== Segment start ==

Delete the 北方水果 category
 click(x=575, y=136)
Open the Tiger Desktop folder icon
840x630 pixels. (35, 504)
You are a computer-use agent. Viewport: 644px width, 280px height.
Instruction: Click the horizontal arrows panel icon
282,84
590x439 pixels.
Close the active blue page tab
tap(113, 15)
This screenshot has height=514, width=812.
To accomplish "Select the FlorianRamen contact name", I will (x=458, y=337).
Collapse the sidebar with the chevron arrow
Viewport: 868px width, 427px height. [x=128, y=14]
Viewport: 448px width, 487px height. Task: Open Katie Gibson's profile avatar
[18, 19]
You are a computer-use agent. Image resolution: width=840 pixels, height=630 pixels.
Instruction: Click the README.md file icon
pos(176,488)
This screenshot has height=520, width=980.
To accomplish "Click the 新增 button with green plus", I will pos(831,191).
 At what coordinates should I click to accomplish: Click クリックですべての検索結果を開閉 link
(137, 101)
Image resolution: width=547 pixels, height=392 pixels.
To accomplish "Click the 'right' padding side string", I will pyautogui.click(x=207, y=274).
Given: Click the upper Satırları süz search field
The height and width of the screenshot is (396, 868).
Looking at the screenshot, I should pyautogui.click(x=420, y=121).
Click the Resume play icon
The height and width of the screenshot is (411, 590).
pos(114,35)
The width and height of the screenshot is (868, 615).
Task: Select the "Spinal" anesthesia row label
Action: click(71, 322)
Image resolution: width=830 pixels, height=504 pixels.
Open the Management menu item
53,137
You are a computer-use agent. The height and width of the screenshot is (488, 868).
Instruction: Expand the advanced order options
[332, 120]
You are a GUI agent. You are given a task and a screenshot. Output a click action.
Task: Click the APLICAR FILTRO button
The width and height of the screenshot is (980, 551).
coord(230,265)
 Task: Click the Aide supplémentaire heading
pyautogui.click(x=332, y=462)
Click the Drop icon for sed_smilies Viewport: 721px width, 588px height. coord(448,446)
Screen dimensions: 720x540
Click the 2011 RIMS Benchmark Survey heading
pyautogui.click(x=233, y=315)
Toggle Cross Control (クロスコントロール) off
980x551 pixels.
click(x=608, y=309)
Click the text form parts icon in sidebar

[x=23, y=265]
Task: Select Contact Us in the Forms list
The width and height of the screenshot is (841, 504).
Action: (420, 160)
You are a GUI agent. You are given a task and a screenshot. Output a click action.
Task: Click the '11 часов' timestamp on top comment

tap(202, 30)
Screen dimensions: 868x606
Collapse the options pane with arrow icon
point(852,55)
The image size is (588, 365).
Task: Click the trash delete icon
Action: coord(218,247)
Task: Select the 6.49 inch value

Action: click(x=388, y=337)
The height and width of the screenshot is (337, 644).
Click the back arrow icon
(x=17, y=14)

== Segment end ==

What needs to be done: Give back the whole listing. Match it exactly.

Response box:
Delete the 北方水果 category
 click(x=575, y=136)
Open the Tiger Desktop folder icon
840x630 pixels. (35, 504)
You are a computer-use agent. Viewport: 644px width, 280px height.
Instruction: Click the horizontal arrows panel icon
282,84
590x439 pixels.
Close the active blue page tab
tap(113, 15)
This screenshot has height=514, width=812.
To accomplish "Select the FlorianRamen contact name", I will (x=458, y=337).
Collapse the sidebar with the chevron arrow
Viewport: 868px width, 427px height. [x=128, y=14]
Viewport: 448px width, 487px height. Task: Open Katie Gibson's profile avatar
[18, 19]
You are a computer-use agent. Image resolution: width=840 pixels, height=630 pixels.
Instruction: Click the README.md file icon
pos(176,488)
This screenshot has height=520, width=980.
To accomplish "Click the 新增 button with green plus", I will pos(831,191).
 At what coordinates should I click to accomplish: Click クリックですべての検索結果を開閉 link
(137, 101)
Image resolution: width=547 pixels, height=392 pixels.
To accomplish "Click the 'right' padding side string", I will pyautogui.click(x=207, y=274).
Given: Click the upper Satırları süz search field
The height and width of the screenshot is (396, 868).
Looking at the screenshot, I should pyautogui.click(x=420, y=121).
Click the Resume play icon
The height and width of the screenshot is (411, 590).
pos(114,35)
The width and height of the screenshot is (868, 615).
Task: Select the "Spinal" anesthesia row label
Action: click(71, 322)
Image resolution: width=830 pixels, height=504 pixels.
Open the Management menu item
53,137
You are a computer-use agent. The height and width of the screenshot is (488, 868).
Instruction: Expand the advanced order options
[332, 120]
You are a GUI agent. You are given a task and a screenshot. Output a click action.
Task: Click the APLICAR FILTRO button
The width and height of the screenshot is (980, 551).
coord(230,265)
 Task: Click the Aide supplémentaire heading
pyautogui.click(x=332, y=462)
Click the Drop icon for sed_smilies Viewport: 721px width, 588px height. coord(448,446)
Screen dimensions: 720x540
Click the 2011 RIMS Benchmark Survey heading
pyautogui.click(x=233, y=315)
Toggle Cross Control (クロスコントロール) off
980x551 pixels.
click(x=608, y=309)
Click the text form parts icon in sidebar

[x=23, y=265]
Task: Select Contact Us in the Forms list
The width and height of the screenshot is (841, 504).
Action: (420, 160)
You are a GUI agent. You are given a task and a screenshot. Output a click action.
Task: Click the '11 часов' timestamp on top comment

tap(202, 30)
Screen dimensions: 868x606
Collapse the options pane with arrow icon
point(852,55)
The image size is (588, 365).
Task: Click the trash delete icon
Action: coord(218,247)
Task: Select the 6.49 inch value

Action: click(x=388, y=337)
The height and width of the screenshot is (337, 644).
Click the back arrow icon
(x=17, y=14)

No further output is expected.